TASK BRIEF —
The data below is to be retyped exactly, line by line.
*** Opening SUPPLIED ENTRIES ***
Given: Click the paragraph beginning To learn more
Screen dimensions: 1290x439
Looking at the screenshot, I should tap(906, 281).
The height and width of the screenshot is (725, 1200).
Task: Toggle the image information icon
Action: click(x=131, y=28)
*** Closing SUPPLIED ENTRIES ***
OUTPUT BELOW —
Given: Click the paragraph beginning To learn more
Screen dimensions: 1290x439
Looking at the screenshot, I should tap(906, 281).
The height and width of the screenshot is (725, 1200).
Task: Toggle the image information icon
Action: click(x=131, y=28)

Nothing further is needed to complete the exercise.